• _Prompt_: Restate word for word the part of the material that runs from the line containing "450x289 pixels. How" through its final line, inclusive, minus the pictures.

• _Source information_:
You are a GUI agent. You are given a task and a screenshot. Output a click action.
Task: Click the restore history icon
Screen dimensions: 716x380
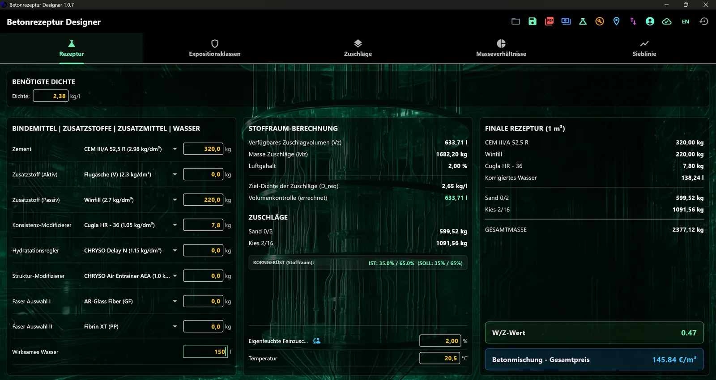click(x=704, y=21)
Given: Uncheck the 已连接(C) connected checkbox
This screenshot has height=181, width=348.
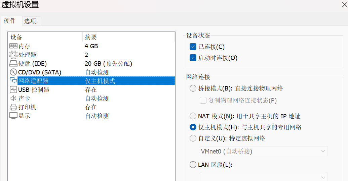Looking at the screenshot, I should click(x=193, y=47).
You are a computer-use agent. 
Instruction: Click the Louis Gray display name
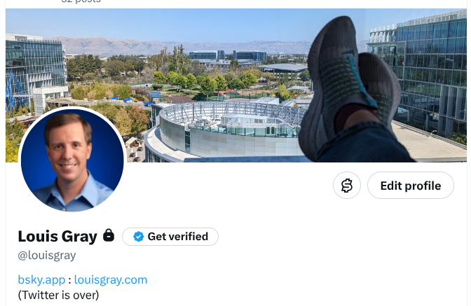tap(57, 237)
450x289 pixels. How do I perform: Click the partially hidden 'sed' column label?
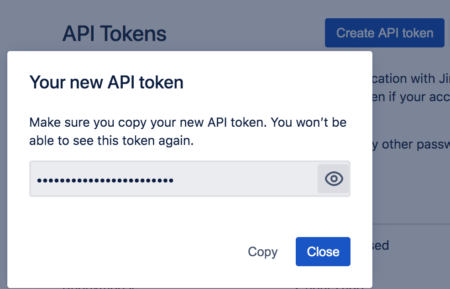coord(381,246)
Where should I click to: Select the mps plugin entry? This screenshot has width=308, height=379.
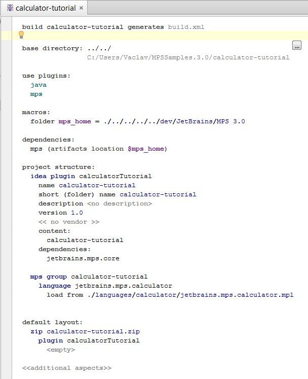[x=36, y=94]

• _Response below_:
450x289 pixels. How do I perform: Click the partially hidden 'sed' column label?
coord(381,246)
Where should I click to: Select the mps plugin entry? This screenshot has width=308, height=379.
[x=36, y=94]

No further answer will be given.